Poverty of Spirit
People who have a serious mental illness such as schizophrenia or bipolar disorder have a much higher prevalence of substance abuse. According to the Substance Abuse and Mental Health Services Administration (SAMHSA), 25.7% of adults with serious mental illnesses have substance abuse problems. They are 70 percent more likely to abuse substances than the general population according to the National Institute of Health.
According to a video I watched of a presentation by Canadian psychology researcher Dr. Bruce Alexander, addiction is caused by dislocation – a loss in life’s meaning because of loss of cultural identity and support. People who are diagnosed with a serious mental illness often lose their sense of meaning. It’s a traumatic experience. People who experience dislocation try to fill the void with some kind of substitute that becomes a compulsive behavior. Alexander rejects the disease model because it supposedly doesn’t address psychosocial integration. The disease model posits that addiction has a genetic component and that consumption over time alters the brain. Addiction is incurable but can be managed. Treatment can work. This view comes from science. Although my experience with 12 step programs has enabled me to achieve psychosocial integration, I believe the avalanche of studies that support the theory that addiction is a disease. I don’t believe Alexander’s view provides a full picture because pleasurable activities release dopamine, a spike in the neurotransmitter causes a feeling of pleasure. I see how my mental illness dislocated me and how I finally became reintegrated socially through a twelve step fellowship and the treatment I received for my bipolar disorder. A multitude of studies show there’s a strong genetic component to addiction. Addiction is probably caused by both biochemical and psychosocial forces. It’s the same “nature vs. nurture” debate. The dislocation hypothesis of addiction does address part of the problem, but the other piece of the puzzle has a biological basis as well. It’s not either or, but both.

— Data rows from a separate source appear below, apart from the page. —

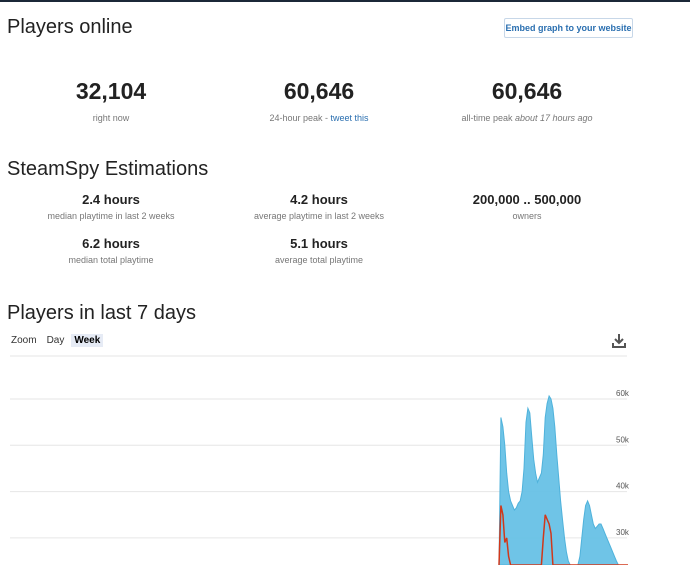 Image resolution: width=690 pixels, height=565 pixels. I want to click on stat-label: all-time peak about 17 hours ago, so click(527, 118).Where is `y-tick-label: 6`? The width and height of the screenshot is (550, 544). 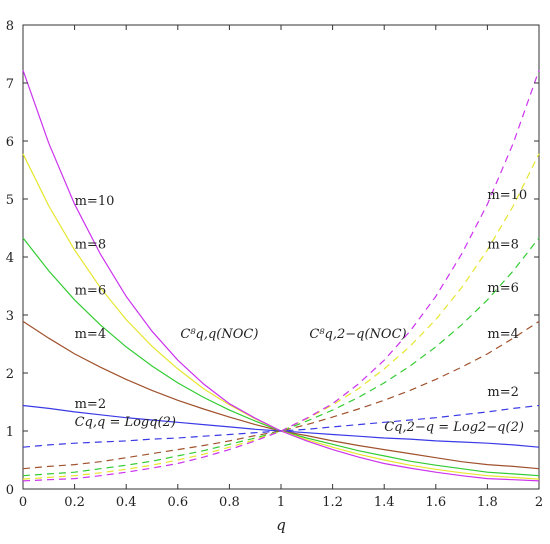
y-tick-label: 6 is located at coordinates (10, 142).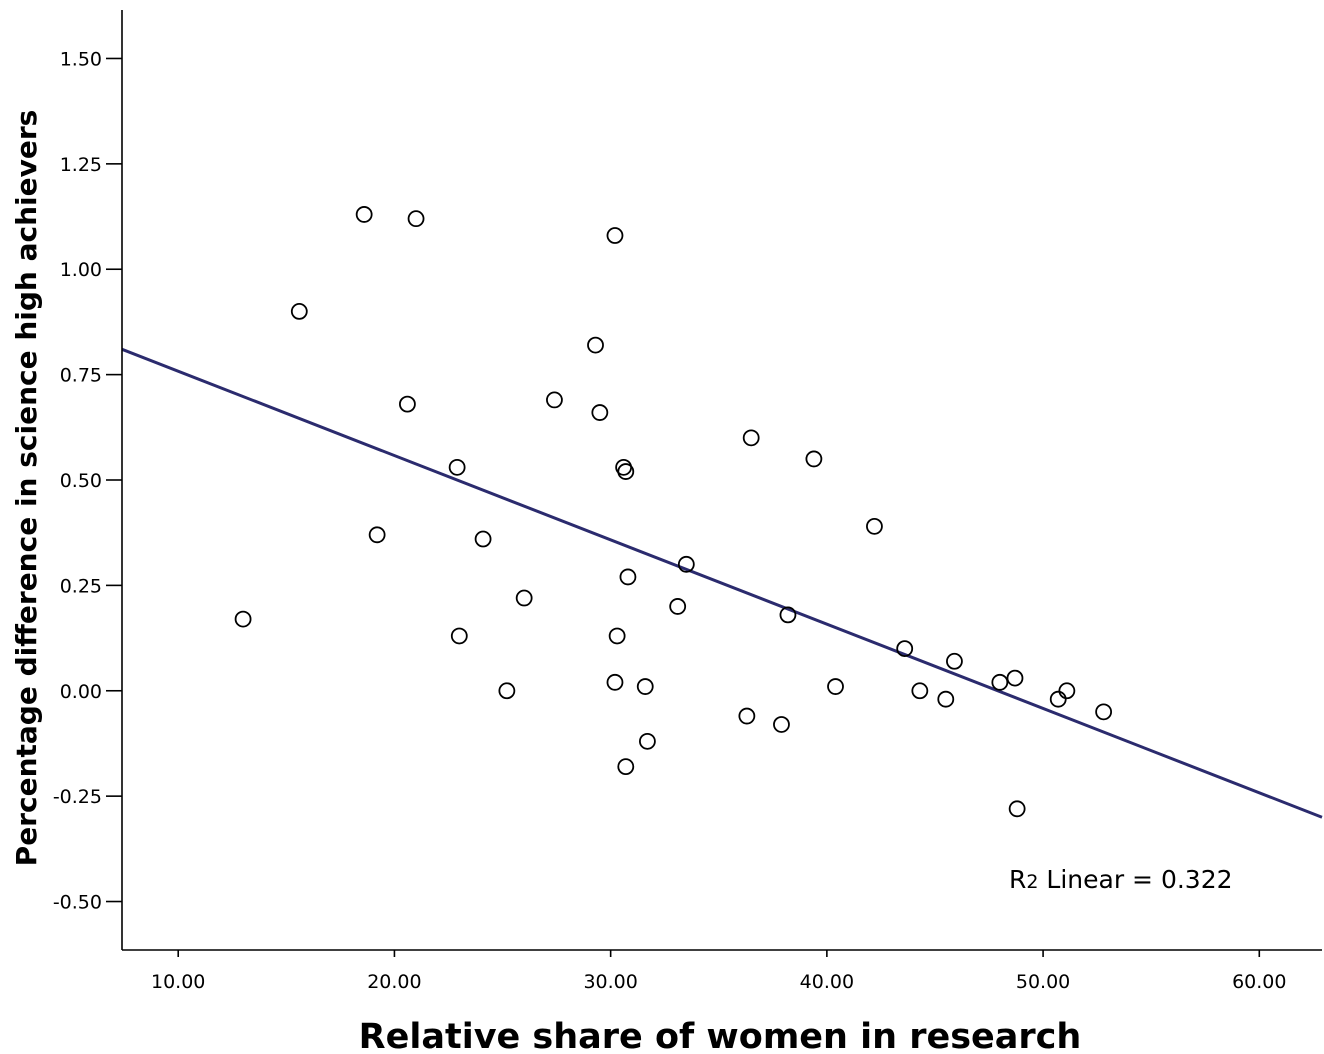  What do you see at coordinates (78, 903) in the screenshot?
I see `y-tick-label: -0.50` at bounding box center [78, 903].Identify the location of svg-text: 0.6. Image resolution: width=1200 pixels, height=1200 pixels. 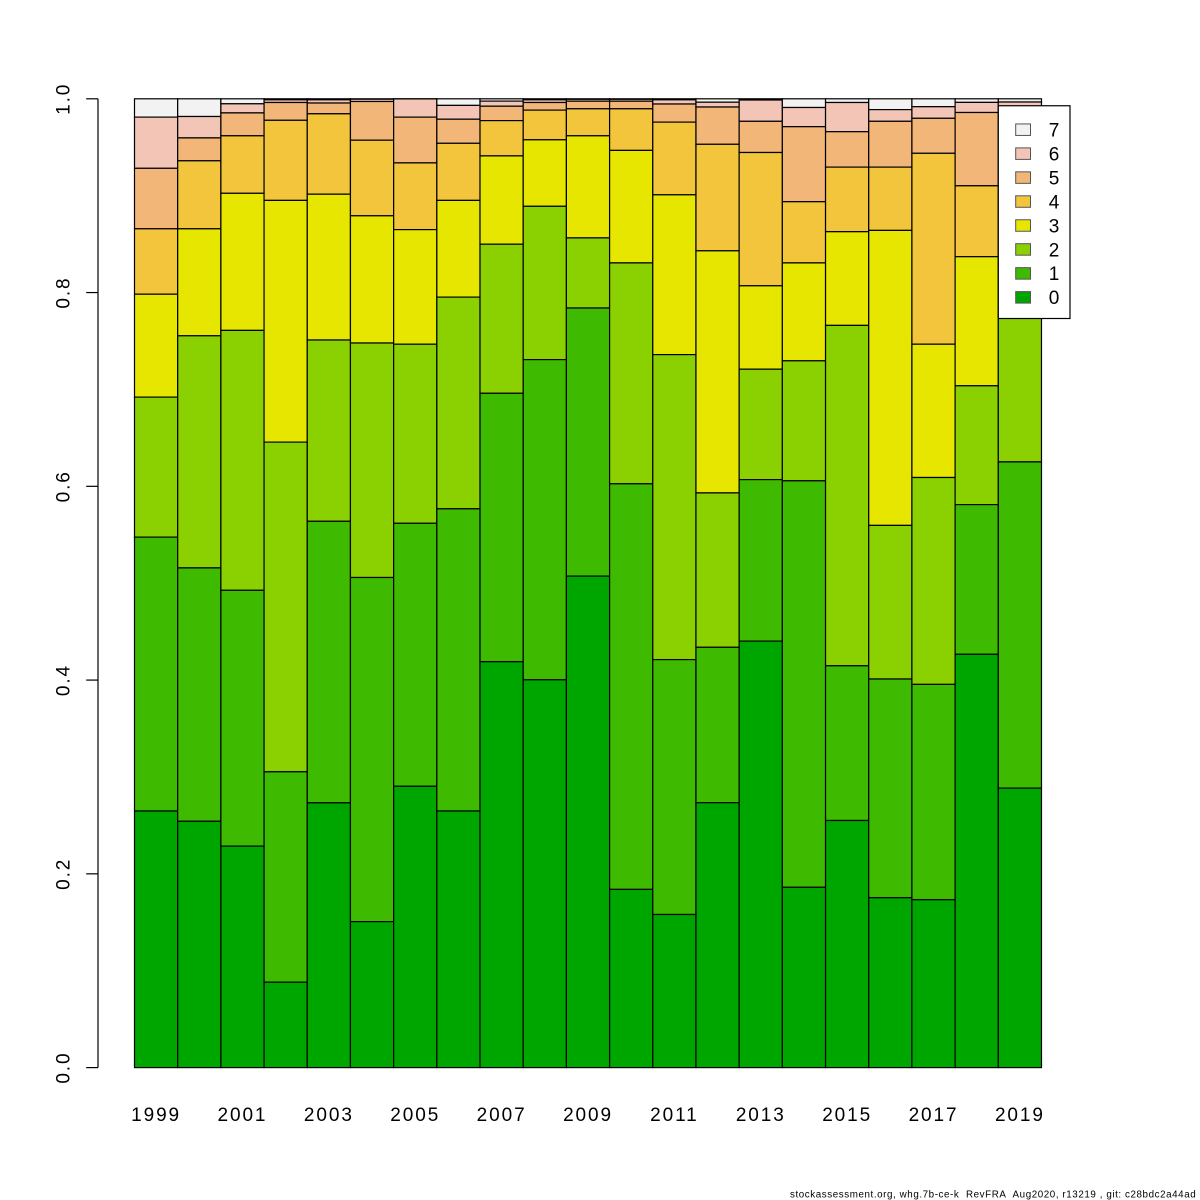
(64, 486).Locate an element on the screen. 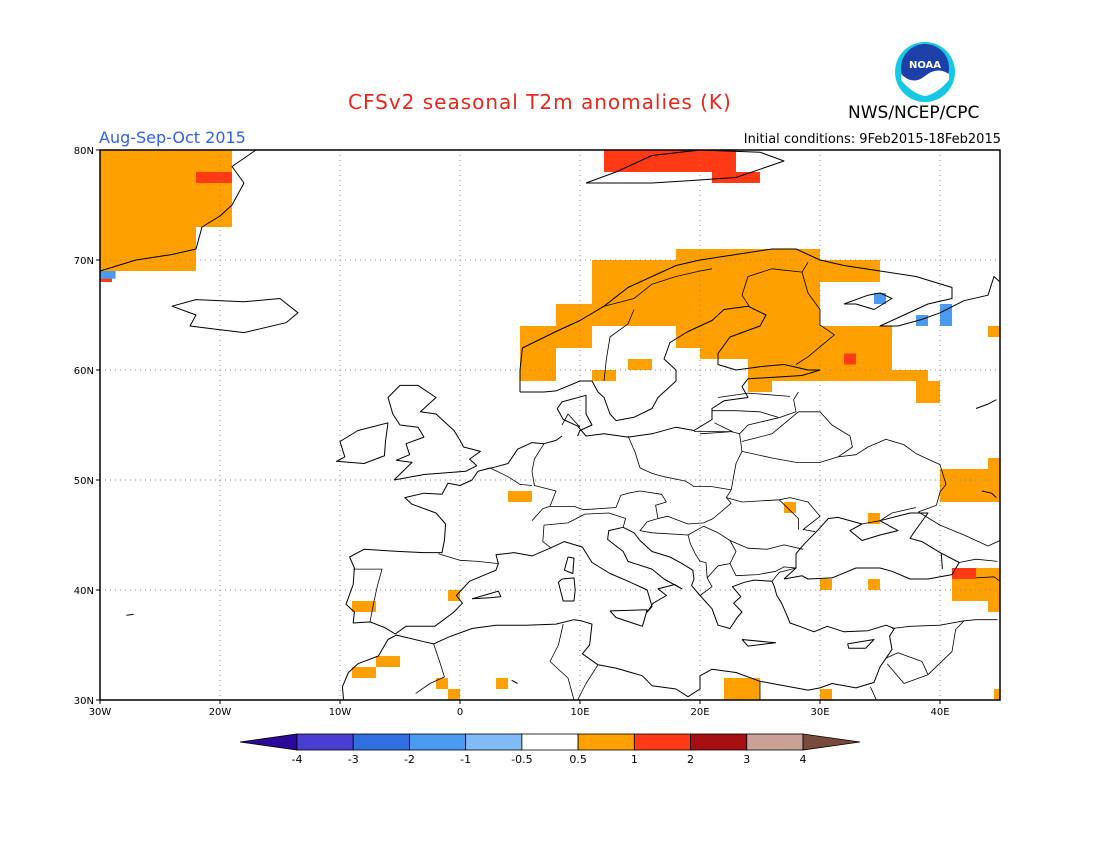 This screenshot has height=850, width=1100. lat-tick-label: 80N is located at coordinates (84, 152).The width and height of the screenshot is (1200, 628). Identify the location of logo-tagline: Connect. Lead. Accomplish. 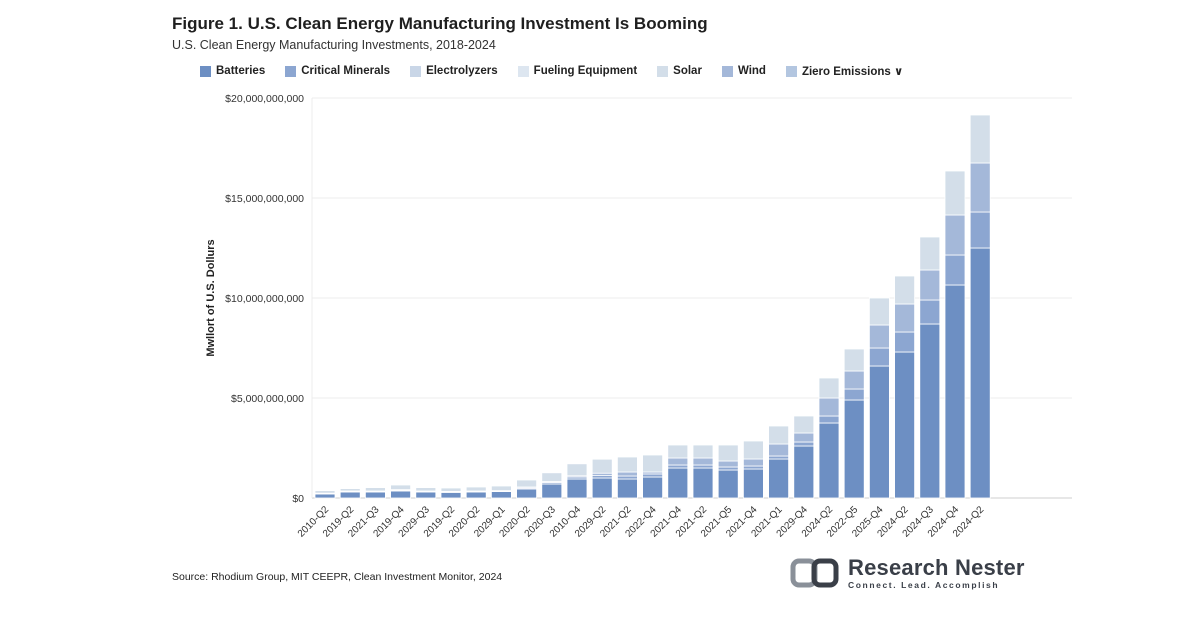
(924, 585).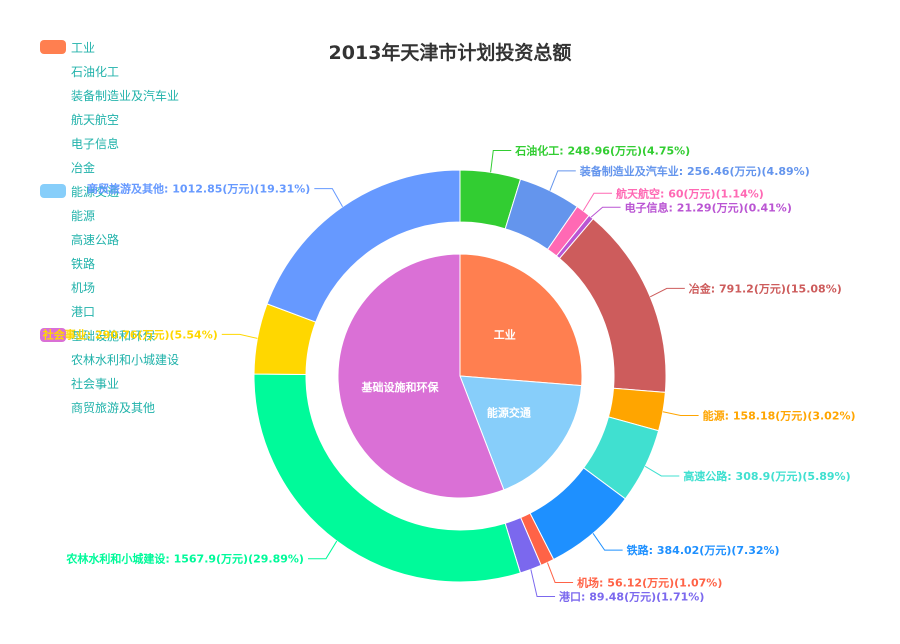 This screenshot has width=900, height=644. Describe the element at coordinates (140, 266) in the screenshot. I see `legend-item-1-2: 铁路` at that location.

According to a paper by Alexander, the globalization of the free market economy has led to dislocation on a mass scale and has sparked an avalanche of addiction. I’m blogging about this because I think the dislocation theory has some merit, but the bulk Alexander’s claims that the definition of addiction is too narrow and vague and his assertion that that anything can be addictive is even more vague and imprecise. Where is the quantitative analysis of his hypothesis? With so many different kinds of addiction that he claims exist it’s not possible to provide a standard measure. Alexander claims addiction is a “poverty of spirit.” Twelve step programs address this issue. Most people who have recovered from addiction through a twelve step program also subscribe to the disease model of addiction. I think Dr. Alexander’s claim that anything can be addicting trivializes the suffering that occurs with addiction to alcohol and some drugs. I’m blogging about this because I think Alexander’s ideas might interest some people even though some of his assertions are beyond the scope of this blog. The video I mentioned above is worth watching because some of it addresses some of the reasons why some mentally ill people might abuse substances.